Since then, two more tankers have been attacked, the US and UK have bolstered their naval forces in the region, and the US and Iran have said they have shot down each other's drones.
On 4 July, Iran seized a British-flagged tanker in the Strait of Hormuz, apparently in retaliation for the detention of one of its own tankers by British forces off Gibraltar. The Iranian tanker was released six weeks later.
Why does the crisis matter?
What is going on involves some of the Gulf region's most powerful countries, as well as the world's most powerful military - that of the US.
Beyond that, the tensions threaten the use of the Strait of Hormuz. Almost a fifth of the world's oil passes through the narrow strait, which lies off the south coast of Iran.
If international shipping is hampered or even blocked there, the economic effects will be felt around the globe. They could include a sharp increase in oil prices.
And if the crisis erupts into a war, the consequences will be devastating.
Why is this happening now?
The tensions in the Gulf can be traced to the resurgence of another crisis - that over Iran's nuclear programme.

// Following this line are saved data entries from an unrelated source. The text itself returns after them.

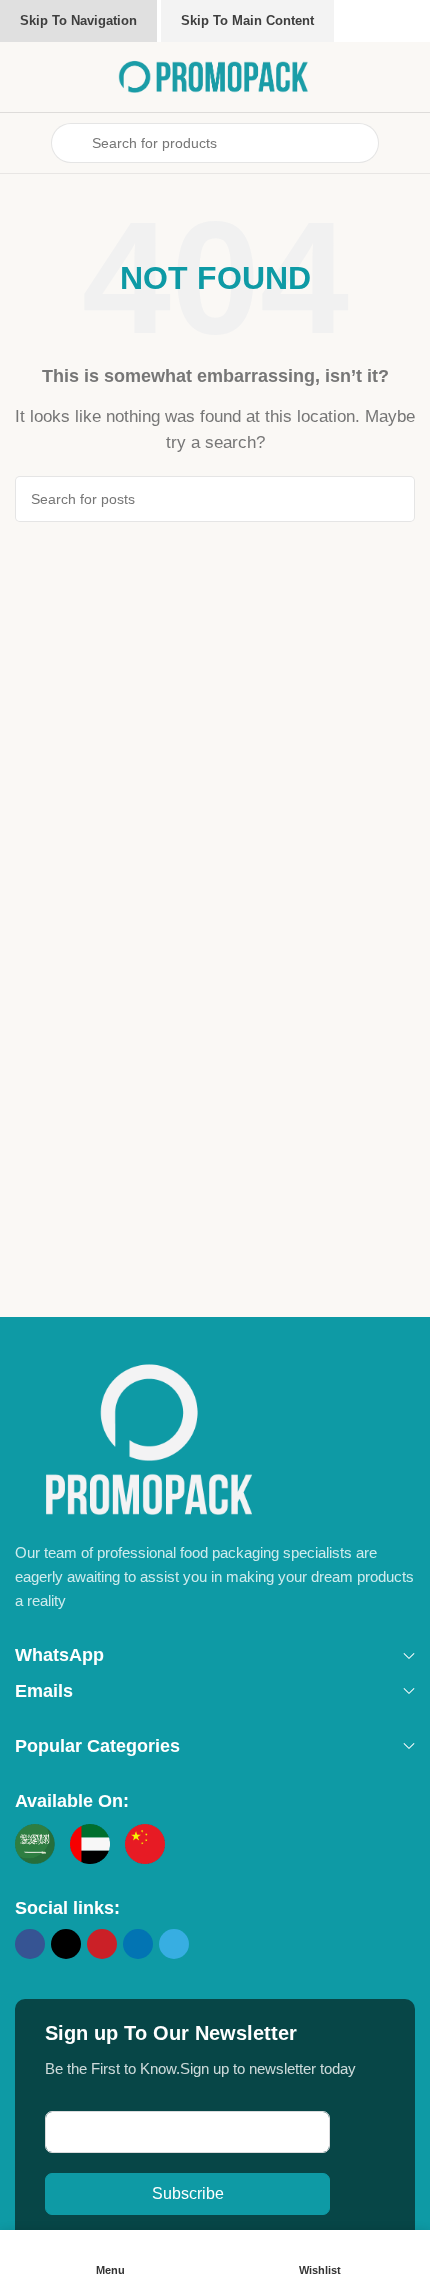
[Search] (392, 499)
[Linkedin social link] (138, 1944)
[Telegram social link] (174, 1944)
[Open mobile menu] (23, 143)
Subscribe (188, 2193)
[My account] (407, 143)
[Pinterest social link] (102, 1944)
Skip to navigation (78, 20)
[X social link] (66, 1944)
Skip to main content (247, 20)
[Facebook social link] (30, 1944)
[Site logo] (215, 75)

For years, the international community and Iran were at loggerheads over the country's nuclear activities, amid suspicions that it was trying to develop nuclear weapons. Iran has always denied this, asserting that its programme was solely peaceful.
An agreement was reached in 2015, whereby Iran agreed to limit its nuclear activities in return for the lifting of economic sanctions. But last year, US Donald Trump pulled out of the deal, saying it was flawed. He reinstated sanctions on Iran and has continued to tighten them, hitting the Iranian economy hard.
Iran has been outraged by the US move, accusing it of violating the agreement. It has ceased abiding by several key nuclear commitments and threatened to do more unless European countries still party to the deal do something, and quickly, to mitigate the effects of the US sanctions.
Observers have speculated that the attacks on the tankers around the Gulf might be a signal by Iran that it is capable of disrupting shipping there if European powers do not act.
What's it all got to do with the UK?
To begin with, it was really on the sidelines as the US and Iran shadow-boxed in the Gulf.
But then British Royal Marines helped detain an Iranian tanker in waters off the British overseas territory of Gibraltar in early July, after Gibraltar's government said it believed the tanker was transporting oil to Syria in violation of EU sanctions.
Iran reacted furiously to what it said was an act of piracy by British forces. It threatened to seize a British tanker unless the Iranian tanker was released.
The UK subsequently deployed an additional warship to the Gulf to protect British shipping.
But Iran followed through on its threat and detained a British tanker passing through the Strait of Hormuz, saying it was "violating international maritime rules" - a claim rebuffed by Britain.
Iran is still holding both the ship and its 12-strong crew, sharply heightening the crisis.